Extracted records -
---+---
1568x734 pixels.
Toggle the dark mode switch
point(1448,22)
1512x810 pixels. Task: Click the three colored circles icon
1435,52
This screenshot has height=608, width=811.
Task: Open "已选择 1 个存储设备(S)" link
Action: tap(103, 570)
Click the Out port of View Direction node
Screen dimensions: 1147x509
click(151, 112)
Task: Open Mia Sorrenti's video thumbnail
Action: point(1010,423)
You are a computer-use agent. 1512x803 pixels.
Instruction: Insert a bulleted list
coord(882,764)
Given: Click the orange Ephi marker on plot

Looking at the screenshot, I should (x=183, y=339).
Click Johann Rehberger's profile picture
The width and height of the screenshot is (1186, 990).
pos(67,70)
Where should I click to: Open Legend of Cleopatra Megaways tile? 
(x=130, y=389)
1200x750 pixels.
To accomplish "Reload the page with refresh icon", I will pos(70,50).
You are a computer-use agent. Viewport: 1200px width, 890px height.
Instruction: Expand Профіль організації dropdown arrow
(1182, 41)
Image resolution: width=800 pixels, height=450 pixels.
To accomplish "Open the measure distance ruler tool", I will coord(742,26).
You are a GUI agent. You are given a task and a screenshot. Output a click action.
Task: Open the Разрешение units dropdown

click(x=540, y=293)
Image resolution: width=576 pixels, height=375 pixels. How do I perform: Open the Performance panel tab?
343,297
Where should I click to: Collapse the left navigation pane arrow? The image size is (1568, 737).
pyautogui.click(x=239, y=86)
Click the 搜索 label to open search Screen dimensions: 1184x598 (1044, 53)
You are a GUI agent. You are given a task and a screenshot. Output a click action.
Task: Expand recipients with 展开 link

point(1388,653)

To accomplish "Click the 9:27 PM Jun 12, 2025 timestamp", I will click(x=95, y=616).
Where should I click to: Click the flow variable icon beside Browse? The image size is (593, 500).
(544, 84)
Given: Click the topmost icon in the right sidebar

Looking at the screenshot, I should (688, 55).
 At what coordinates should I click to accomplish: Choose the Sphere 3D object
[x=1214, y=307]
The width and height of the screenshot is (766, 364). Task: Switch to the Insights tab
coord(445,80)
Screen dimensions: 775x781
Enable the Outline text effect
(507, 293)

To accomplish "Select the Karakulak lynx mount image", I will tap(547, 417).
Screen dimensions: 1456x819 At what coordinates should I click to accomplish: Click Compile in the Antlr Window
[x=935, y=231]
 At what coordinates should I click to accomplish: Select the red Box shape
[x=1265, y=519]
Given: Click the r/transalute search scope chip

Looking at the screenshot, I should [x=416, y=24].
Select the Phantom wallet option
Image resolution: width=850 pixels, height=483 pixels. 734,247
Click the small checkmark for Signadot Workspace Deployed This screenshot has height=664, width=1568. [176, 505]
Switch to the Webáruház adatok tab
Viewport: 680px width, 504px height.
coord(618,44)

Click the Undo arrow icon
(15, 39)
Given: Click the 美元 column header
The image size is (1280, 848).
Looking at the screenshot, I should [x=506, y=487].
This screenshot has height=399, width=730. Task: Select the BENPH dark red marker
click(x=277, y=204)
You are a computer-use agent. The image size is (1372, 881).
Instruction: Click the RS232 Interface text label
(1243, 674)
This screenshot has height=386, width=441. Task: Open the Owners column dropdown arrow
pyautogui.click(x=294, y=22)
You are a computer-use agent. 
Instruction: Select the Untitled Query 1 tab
---+---
Requirements - Copy out every one of the rows above word for word, keeping each line in its original order.

Output -
1568x734 pixels.
Toggle the dark mode switch
point(1448,22)
1512x810 pixels. Task: Click the three colored circles icon
1435,52
This screenshot has height=608, width=811.
Task: Open "已选择 1 个存储设备(S)" link
Action: tap(103, 570)
Click the Out port of View Direction node
Screen dimensions: 1147x509
click(151, 112)
Task: Open Mia Sorrenti's video thumbnail
Action: point(1010,423)
You are a computer-use agent. 1512x803 pixels.
Instruction: Insert a bulleted list
coord(882,764)
Given: Click the orange Ephi marker on plot

Looking at the screenshot, I should (x=183, y=339).
Click Johann Rehberger's profile picture
The width and height of the screenshot is (1186, 990).
pos(67,70)
Where should I click to: Open Legend of Cleopatra Megaways tile? 
(x=130, y=389)
1200x750 pixels.
To accomplish "Reload the page with refresh icon", I will pos(70,50).
You are a computer-use agent. Viewport: 1200px width, 890px height.
Instruction: Expand Профіль організації dropdown arrow
(1182, 41)
Image resolution: width=800 pixels, height=450 pixels.
To accomplish "Open the measure distance ruler tool", I will coord(742,26).
You are a GUI agent. You are given a task and a screenshot. Output a click action.
Task: Open the Разрешение units dropdown

click(x=540, y=293)
Image resolution: width=576 pixels, height=375 pixels. How do I perform: Open the Performance panel tab?
343,297
Where should I click to: Collapse the left navigation pane arrow? The image size is (1568, 737).
pyautogui.click(x=239, y=86)
Click the 搜索 label to open search Screen dimensions: 1184x598 (1044, 53)
You are a GUI agent. You are given a task and a screenshot. Output a click action.
Task: Expand recipients with 展开 link

point(1388,653)

To accomplish "Click the 9:27 PM Jun 12, 2025 timestamp", I will click(x=95, y=616).
Where should I click to: Click the flow variable icon beside Browse? The image size is (593, 500).
(544, 84)
Given: Click the topmost icon in the right sidebar

Looking at the screenshot, I should (688, 55).
 At what coordinates should I click to accomplish: Choose the Sphere 3D object
[x=1214, y=307]
The width and height of the screenshot is (766, 364). Task: Switch to the Insights tab
coord(445,80)
Screen dimensions: 775x781
Enable the Outline text effect
(507, 293)

To accomplish "Select the Karakulak lynx mount image", I will tap(547, 417).
Screen dimensions: 1456x819 At what coordinates should I click to accomplish: Click Compile in the Antlr Window
[x=935, y=231]
 At what coordinates should I click to accomplish: Select the red Box shape
[x=1265, y=519]
Given: Click the r/transalute search scope chip

Looking at the screenshot, I should [x=416, y=24].
Select the Phantom wallet option
Image resolution: width=850 pixels, height=483 pixels. 734,247
Click the small checkmark for Signadot Workspace Deployed This screenshot has height=664, width=1568. [176, 505]
Switch to the Webáruház adatok tab
Viewport: 680px width, 504px height.
coord(618,44)

Click the Undo arrow icon
(15, 39)
Given: Click the 美元 column header
The image size is (1280, 848).
Looking at the screenshot, I should [x=506, y=487].
This screenshot has height=399, width=730. Task: Select the BENPH dark red marker
click(x=277, y=204)
You are a computer-use agent. The image size is (1372, 881).
Instruction: Click the RS232 Interface text label
(1243, 674)
This screenshot has height=386, width=441. Task: Open the Owners column dropdown arrow
pyautogui.click(x=294, y=22)
You are a computer-use agent. 
Instruction: Select the Untitled Query 1 tab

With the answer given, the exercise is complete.